(Dataset records)
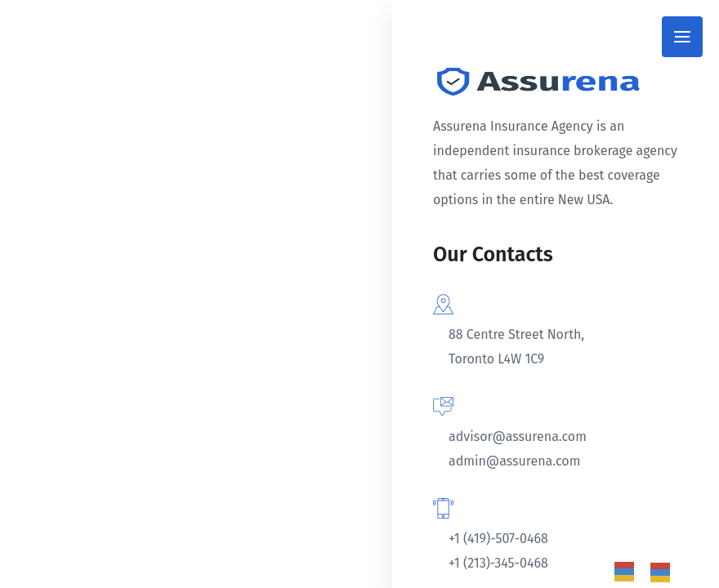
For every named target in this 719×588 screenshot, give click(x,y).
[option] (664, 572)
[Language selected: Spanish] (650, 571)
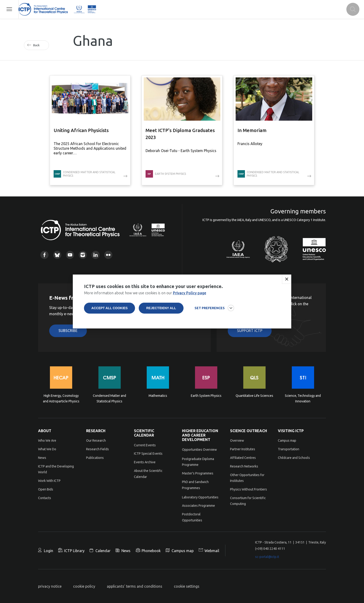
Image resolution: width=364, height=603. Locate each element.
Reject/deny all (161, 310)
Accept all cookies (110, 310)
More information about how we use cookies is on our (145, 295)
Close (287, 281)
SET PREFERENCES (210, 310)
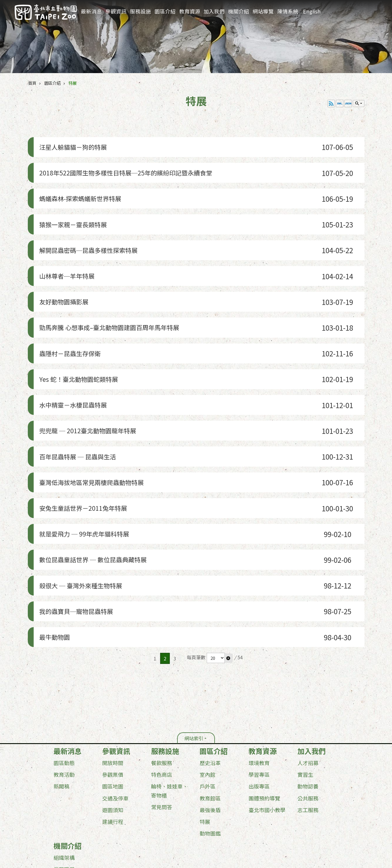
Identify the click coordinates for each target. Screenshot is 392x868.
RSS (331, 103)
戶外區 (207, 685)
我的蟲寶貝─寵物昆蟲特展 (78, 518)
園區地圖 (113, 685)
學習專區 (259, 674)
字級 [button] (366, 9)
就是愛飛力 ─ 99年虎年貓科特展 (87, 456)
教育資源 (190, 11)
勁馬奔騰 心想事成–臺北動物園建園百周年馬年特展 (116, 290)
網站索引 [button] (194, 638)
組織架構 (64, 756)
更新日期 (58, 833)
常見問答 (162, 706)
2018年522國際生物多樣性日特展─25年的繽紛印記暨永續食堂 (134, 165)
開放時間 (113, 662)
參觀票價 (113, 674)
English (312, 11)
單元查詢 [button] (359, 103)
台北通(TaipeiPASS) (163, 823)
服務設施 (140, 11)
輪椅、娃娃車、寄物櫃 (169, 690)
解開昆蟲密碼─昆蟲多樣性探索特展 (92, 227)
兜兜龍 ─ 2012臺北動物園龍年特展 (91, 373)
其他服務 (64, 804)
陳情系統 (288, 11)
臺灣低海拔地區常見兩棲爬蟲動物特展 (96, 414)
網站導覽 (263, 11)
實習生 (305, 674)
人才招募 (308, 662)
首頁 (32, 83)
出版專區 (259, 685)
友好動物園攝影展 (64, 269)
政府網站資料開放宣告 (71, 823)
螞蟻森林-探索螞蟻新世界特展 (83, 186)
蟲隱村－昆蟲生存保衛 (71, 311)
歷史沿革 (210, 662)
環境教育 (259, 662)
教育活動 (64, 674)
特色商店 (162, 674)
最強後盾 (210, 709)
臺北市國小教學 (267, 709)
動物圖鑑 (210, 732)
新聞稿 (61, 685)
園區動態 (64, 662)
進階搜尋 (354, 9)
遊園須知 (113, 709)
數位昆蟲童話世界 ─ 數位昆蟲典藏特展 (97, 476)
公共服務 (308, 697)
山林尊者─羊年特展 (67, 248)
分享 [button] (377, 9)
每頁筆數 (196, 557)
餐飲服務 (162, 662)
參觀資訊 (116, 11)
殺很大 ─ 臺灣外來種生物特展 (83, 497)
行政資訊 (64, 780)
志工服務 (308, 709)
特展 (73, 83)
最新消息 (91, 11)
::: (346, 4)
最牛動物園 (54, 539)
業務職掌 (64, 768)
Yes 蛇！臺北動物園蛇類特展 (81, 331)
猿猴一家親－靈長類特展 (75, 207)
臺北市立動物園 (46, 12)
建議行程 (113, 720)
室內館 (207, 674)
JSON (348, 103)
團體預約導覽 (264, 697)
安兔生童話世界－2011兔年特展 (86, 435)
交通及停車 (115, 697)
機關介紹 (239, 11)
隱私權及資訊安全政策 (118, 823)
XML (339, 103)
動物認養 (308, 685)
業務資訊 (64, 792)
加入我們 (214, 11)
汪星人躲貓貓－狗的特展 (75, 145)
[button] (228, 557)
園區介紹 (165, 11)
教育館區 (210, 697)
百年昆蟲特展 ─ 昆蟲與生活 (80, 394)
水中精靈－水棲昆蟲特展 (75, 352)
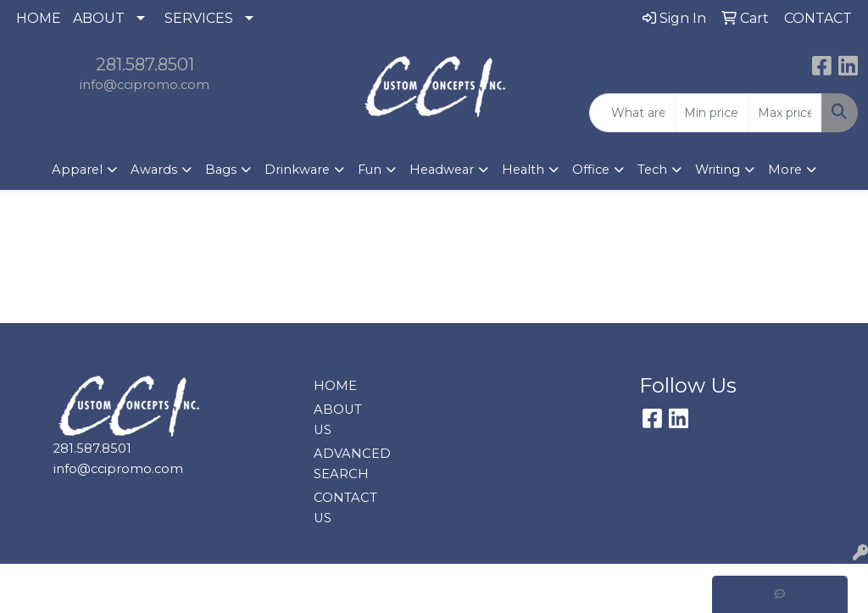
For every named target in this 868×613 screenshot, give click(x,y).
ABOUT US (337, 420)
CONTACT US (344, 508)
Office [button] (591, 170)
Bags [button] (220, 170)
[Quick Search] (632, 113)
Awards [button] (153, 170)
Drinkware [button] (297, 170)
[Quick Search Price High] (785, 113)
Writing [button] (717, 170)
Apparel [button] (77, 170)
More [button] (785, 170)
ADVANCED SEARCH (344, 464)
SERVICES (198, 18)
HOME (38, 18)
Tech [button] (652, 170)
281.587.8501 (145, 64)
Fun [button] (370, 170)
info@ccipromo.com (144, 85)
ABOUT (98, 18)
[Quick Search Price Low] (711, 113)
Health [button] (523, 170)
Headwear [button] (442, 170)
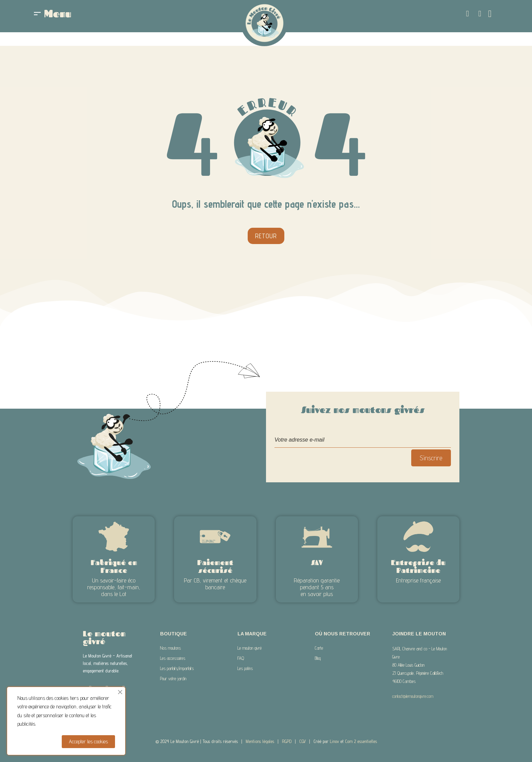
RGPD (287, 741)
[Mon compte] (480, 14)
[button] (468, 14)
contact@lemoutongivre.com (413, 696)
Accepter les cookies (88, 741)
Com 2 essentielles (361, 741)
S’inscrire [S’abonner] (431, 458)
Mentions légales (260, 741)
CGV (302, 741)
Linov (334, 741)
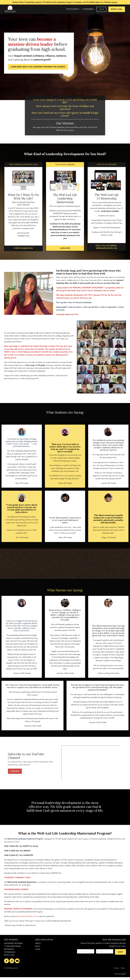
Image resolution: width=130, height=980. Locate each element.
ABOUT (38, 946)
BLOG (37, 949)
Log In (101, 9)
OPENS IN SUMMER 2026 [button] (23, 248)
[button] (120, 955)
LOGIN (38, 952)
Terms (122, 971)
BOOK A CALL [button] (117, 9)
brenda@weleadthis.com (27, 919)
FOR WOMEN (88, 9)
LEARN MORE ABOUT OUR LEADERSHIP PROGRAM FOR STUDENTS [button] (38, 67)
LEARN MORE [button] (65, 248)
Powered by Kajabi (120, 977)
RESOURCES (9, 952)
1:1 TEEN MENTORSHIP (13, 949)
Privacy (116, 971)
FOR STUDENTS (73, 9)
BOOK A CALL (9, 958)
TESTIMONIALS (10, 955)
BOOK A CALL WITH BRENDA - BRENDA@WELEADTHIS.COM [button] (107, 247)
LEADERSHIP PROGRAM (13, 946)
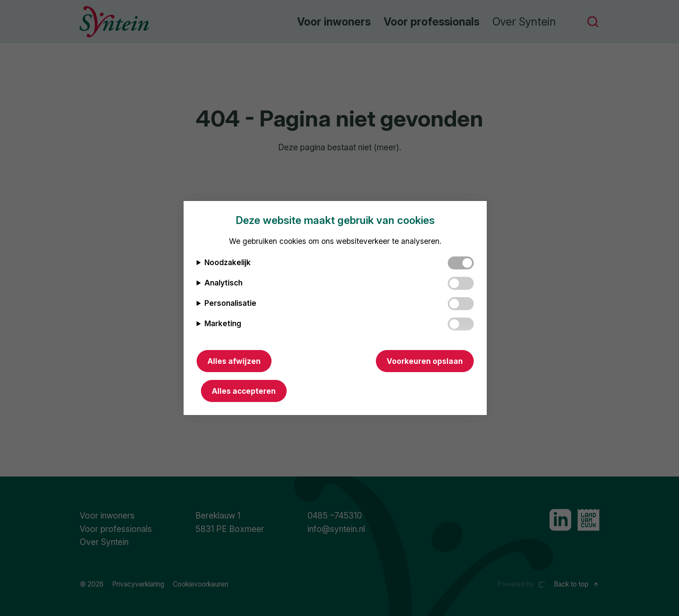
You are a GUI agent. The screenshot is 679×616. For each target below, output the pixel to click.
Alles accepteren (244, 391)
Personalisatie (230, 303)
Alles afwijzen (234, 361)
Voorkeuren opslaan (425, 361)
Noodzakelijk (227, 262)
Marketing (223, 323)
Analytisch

§ **Requirements**:
Reproduce everything from the line containing "動物圖鑑 (210, 732)" down to the line containing "LEADERSHIP PROGRAM (13, 946)", swapping "Headwear" for "Hats" and leaving all else unchanged. Omit the pictures from your answer.

§ **The solution**:
動物圖鑑 (210, 732)
新聞稿 (61, 685)
園區動態 (64, 662)
進階搜尋 (354, 9)
遊園須知 (113, 709)
數位昆蟲童話世界 ─ 數位昆蟲典藏特展 (97, 476)
公共服務 (308, 697)
山林尊者─羊年特展 (67, 248)
分享 [button] (377, 9)
每頁筆數 (196, 557)
餐飲服務 (162, 662)
參觀資訊 (116, 11)
殺很大 ─ 臺灣外來種生物特展 (83, 497)
行政資訊 (64, 780)
志工服務 (308, 709)
特展 (73, 83)
最新消息 (91, 11)
::: (346, 4)
最牛動物園 (54, 539)
業務職掌 (64, 768)
Yes 蛇！臺北動物園蛇類特展 (81, 331)
猿猴一家親－靈長類特展 (75, 207)
臺北市立動物園 (46, 12)
建議行程 (113, 720)
室內館 (207, 674)
JSON (348, 103)
團體預約導覽 (264, 697)
安兔生童話世界－2011兔年特展 (86, 435)
交通及停車 (115, 697)
機關介紹 (239, 11)
隱私權及資訊安全政策 (118, 823)
XML (339, 103)
動物認養 (308, 685)
業務資訊 (64, 792)
加入我們 (214, 11)
汪星人躲貓貓－狗的特展 (75, 145)
[button] (228, 557)
園區介紹 (165, 11)
教育館區 (210, 697)
百年昆蟲特展 ─ 昆蟲與生活 (80, 394)
水中精靈－水棲昆蟲特展 (75, 352)
For every named target in this 868×613 screenshot, give click(x,y).
ABOUT US (337, 420)
CONTACT US (344, 508)
Office [button] (591, 170)
Bags [button] (220, 170)
[Quick Search] (632, 113)
Awards [button] (153, 170)
Drinkware [button] (297, 170)
[Quick Search Price High] (785, 113)
Writing [button] (717, 170)
Apparel [button] (77, 170)
More [button] (785, 170)
ADVANCED SEARCH (344, 464)
SERVICES (198, 18)
HOME (38, 18)
Tech [button] (652, 170)
281.587.8501 (145, 64)
Fun [button] (370, 170)
info@ccipromo.com (144, 85)
ABOUT (98, 18)
[Quick Search Price Low] (711, 113)
Health [button] (523, 170)
Hats [button] (442, 170)
RGPD (287, 741)
[Mon compte] (480, 14)
[button] (468, 14)
contact@lemoutongivre.com (413, 696)
Accepter les cookies (88, 741)
Com 2 essentielles (361, 741)
S’inscrire [S’abonner] (431, 458)
Mentions légales (260, 741)
CGV (302, 741)
Linov (334, 741)
Image resolution: width=130, height=980. Locate each element.
ABOUT (38, 946)
BLOG (37, 949)
Log In (101, 9)
OPENS IN SUMMER 2026 [button] (23, 248)
[button] (120, 955)
LOGIN (38, 952)
Terms (122, 971)
BOOK A CALL [button] (117, 9)
brenda@weleadthis.com (27, 919)
FOR WOMEN (88, 9)
LEARN MORE ABOUT OUR LEADERSHIP PROGRAM FOR STUDENTS [button] (38, 67)
LEARN MORE [button] (65, 248)
Powered by Kajabi (120, 977)
RESOURCES (9, 952)
1:1 TEEN MENTORSHIP (13, 949)
Privacy (116, 971)
FOR STUDENTS (73, 9)
BOOK A CALL (9, 958)
TESTIMONIALS (10, 955)
BOOK A CALL WITH BRENDA - BRENDA@WELEADTHIS.COM [button] (107, 247)
LEADERSHIP PROGRAM (13, 946)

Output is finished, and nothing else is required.